The output must start at the line containing "At what coordinates" in the records below and stop at the last line, matching each line exactly and leaving out every picture.

☆ ☆ ☆

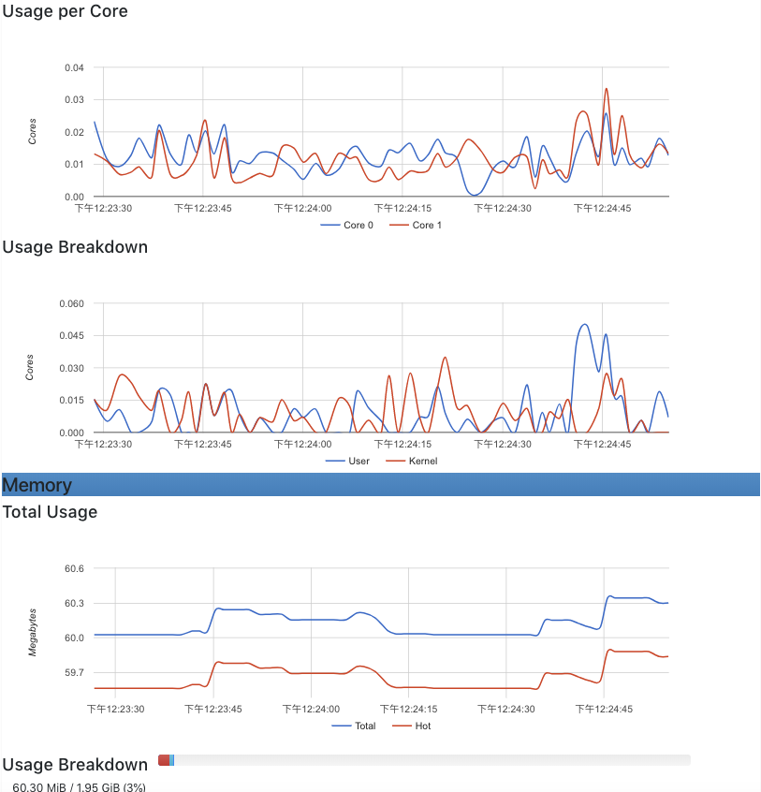Click the 下午12:23:45 label under the memory chart
761x792 pixels.
point(213,710)
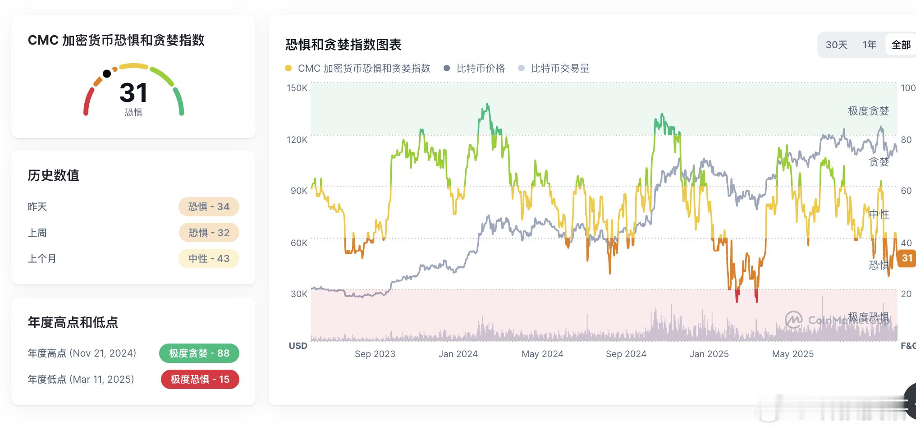
Task: Toggle the 比特币交易量 bars via its legend label
Action: [561, 69]
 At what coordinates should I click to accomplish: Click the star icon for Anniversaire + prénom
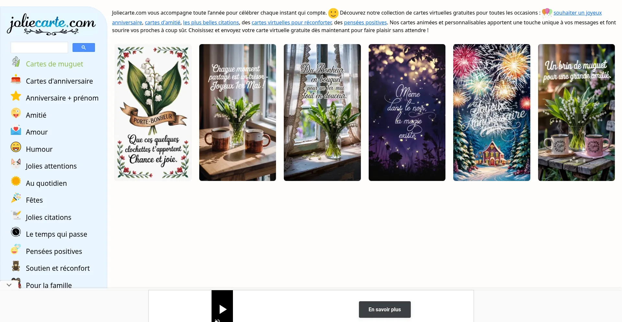(16, 96)

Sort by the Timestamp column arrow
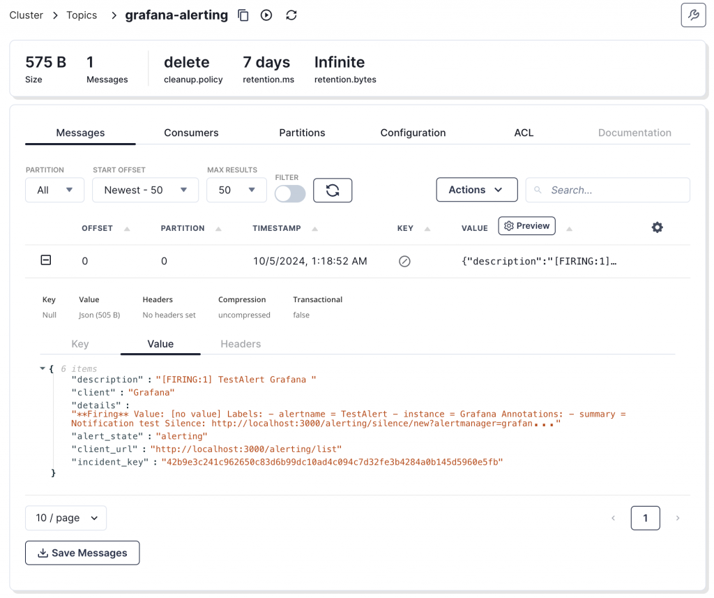point(315,229)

☆ ☆ ☆

-- Task response --
 At what coordinates should I click to accomplish: Click the star icon for Anniversaire + prénom
(16, 96)

Sort by the Timestamp column arrow
point(315,229)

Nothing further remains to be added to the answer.